The Laigh Kirk saw many turbulent meetings, especially during the depression of the late 1830s and the 1840s when the Chartists (campaigning for working-class representation in Parliament) and the Anti-Corn Law League (calling for Free Trade) directed anger at each other and ‘Mora! Force’ and ‘Physical Force’ Chartists debated furiously over a difference in tactics. Left-wing manufacturers and ministers sought to stir up middle-class sympathy for the destitute. The building is still used today for public meetings.

Having repaired the building in 1873 the Evangelical Union altered it again, in about 1901 employing Thomas Graham Abercrombie (1862 – 1926) the pre-eminent Paisley architect. The north wing was divided from the church, with a hall seating 100 above and a vestry etc. below. The gallery level floor and gallery in the east wing were removed and the adjacent upper and lower side windows joined to light the choir, located at the end of the long, narrow, east-facing church. Having bought the land from the council, what was now the ED Congregational Church extended the North wing right up to the Church Lane boundary in 1926, bringing the hall to a seating capacity of 250, the great north window was reused, and stone and detailing carefully matched.

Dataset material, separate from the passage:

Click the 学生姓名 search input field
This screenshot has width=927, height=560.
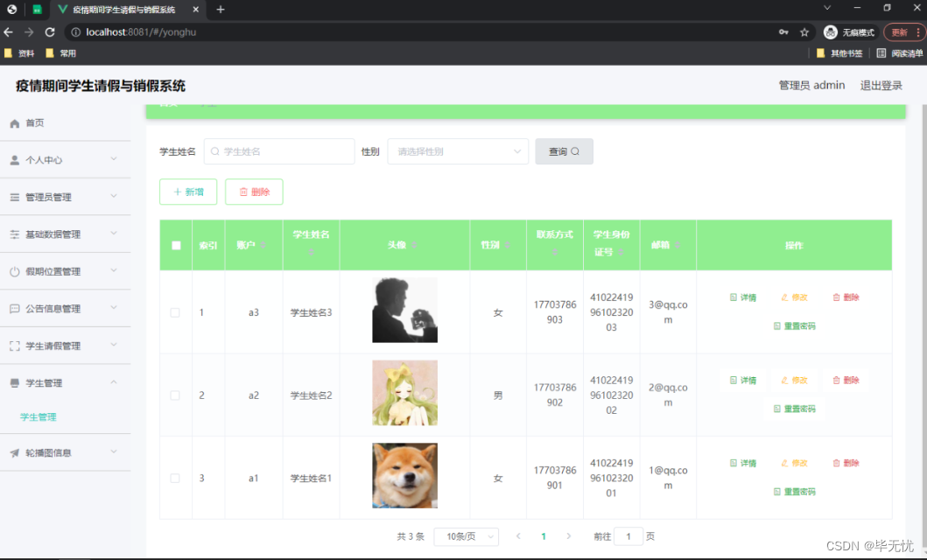278,151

The roof was renewed in 1937.

Paisley Arts Centre

The building was bought back by the local authority in the 1980s and opened as Paisley Arts Centre in 1987. The basic arrangement of Abercrombie’s plan survives today. Most of the original church serves as the 158-seat theatre with the stage where the choir was. The vestry has become the dressing room, the gallery is now the bar and most of the church hall is the workshop, with toilets etc. below. The building’s total capacity is 300.

Graves & Headstones

The Church Yard was originally laid out in “lairs” (places to lie in) eight feet square, close to the church. These were sold as family graves, and ownership was denoted by inscriptions on kerb stones on the tops of long stones sunk vertically into the ground at the plot corners and headstones. Epitaphs could be added later. Poor people could be buried around the edges of the yard but with no guarantee of being undisturbed by later burials. The first burial was in 1742 and the latest epitaph is 1840. Most people buried here were merchants or manufacturers in the textile industry. The more important folk already had their lairs at the Abbey graveyard.

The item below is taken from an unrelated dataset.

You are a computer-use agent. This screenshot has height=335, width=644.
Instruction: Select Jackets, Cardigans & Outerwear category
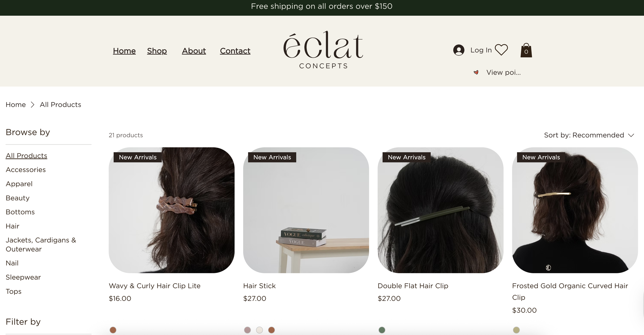41,245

In the 1870s 5 metres of the Churchyard’s frontage road was widened and the high wall was replaced with railings. Some 20 metres were taken off its western end for the development of the Paisley Centre in the late 1980s. The graveyard was improved in 1994 when headstones which had been laid on their backs were re-erected around the perimeter walls.

The building was listed in category B in 1971.